We had a chat last night about whether people are doing the best they can. One of the group said he wanted people not to say he had done the best he could, but that he was only half-assing it. He has said it before. I’ve objected sometimes, sometimes let it go. If I thought he really was half-assing it, I’d not have worked with him, but I’m actually sure that in every moment, he gave the best answer he had, not the second best, wrote the code as well as he could in the time available, and so on.

We are all embedded in a system that has the most bizarre characteristic of having created marvelous things, having provided much good for many people, having arguably improved the lives of almost everyone on the planet … and that yet does things we deplore, produces some results that we deplore, and unquestionably treats people massively unfairly, providing some with thousands, tens of thousands times more benefit than others. Inequitable in the extreme.

This is hell, nor are we out of it.

People find themselves, willy-nilly, somewhere in the maelstrom, and they do the best they can to keep themselves and their loved ones from drowning. They row their flimsy boat as best they can, or try to push their log in the best direction they can, or, unfortunately, direct the captain to sail their yacht over to Branson’s place for a few cocktails.

It is possible, mostly through luck, but also usually requiring hard work, to move to a place in the maelstrom that is better than the one one is in. The poor bastard on the log has very little chance of that, the fucker in the yacht can hardly go wrong in terms of finding more goodies. The rich do get richer and it’s because the system works that way.

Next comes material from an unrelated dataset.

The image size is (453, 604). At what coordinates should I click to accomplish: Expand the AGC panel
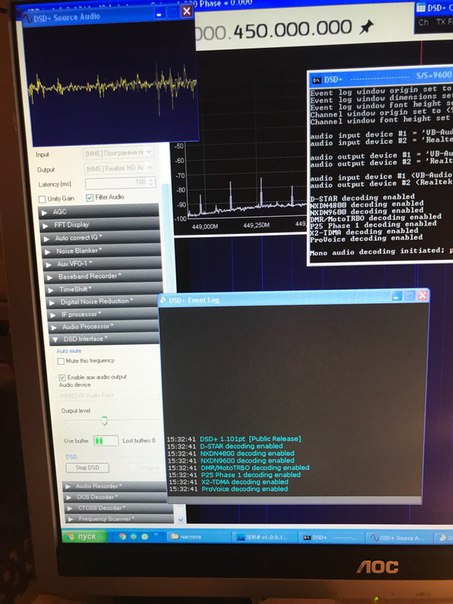click(x=99, y=211)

I can imagine a better system than the one we have, at least at some levels. And, as God is my witness, I have sometimes made a little niche where a few people could live a little better. We here have all done that. I think we have mostly done it because we care, because we have something like empathy, or at least the logic that says “If I’m doing well, the people around me should be doing well also”, for various values of “around me”. For some of us “around me” means everyone in the world. For others, their vision is not that broad, but we’ve all made spaces where some people lived lives more like the lives they wanted, for a time.

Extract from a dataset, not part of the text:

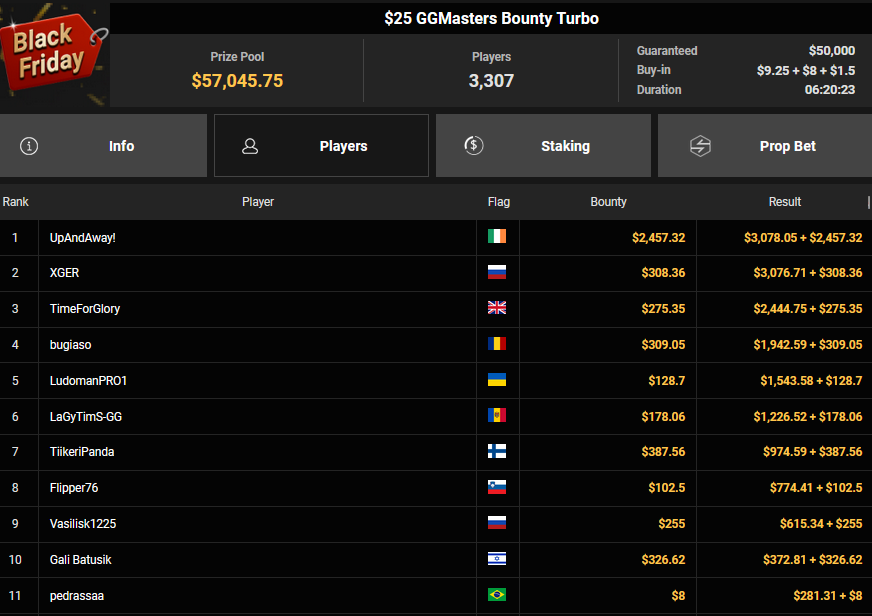Click the Prop Bet hexagon icon
The width and height of the screenshot is (872, 616).
click(700, 146)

I think we are doing a better job than feudalism of sharing the wealth. We’re not doing as well as we can imagine.

But a key thing is, by my lights, Norm Kerth was right. “Regardless of what we discover, we understand and truly believe that everyone did the best job they could, given what they knew at the time, their skills and abilities, the resources available, and the situation at hand.”

The system sucks. We can influence the system, mostly only locally. Over long long time, the system has been providing more benefit for more people, though nothing like enough benefit for enough people. But the people in it? They’re not good or evil. They’re just doing the best they can. We can maybe help some of them. We can maybe get some of them out of power. We can even, maybe someday, have a system better than the one we have today. Or we can burn it all down and let almost all of 8 billion people suffer more, in the hope that something better will arise from the ashes.

I’m doing my best; you’re doing your best; they’re doing their best. We’re perfect as we are, and we could all use a little improvement. (h/t Suzuki)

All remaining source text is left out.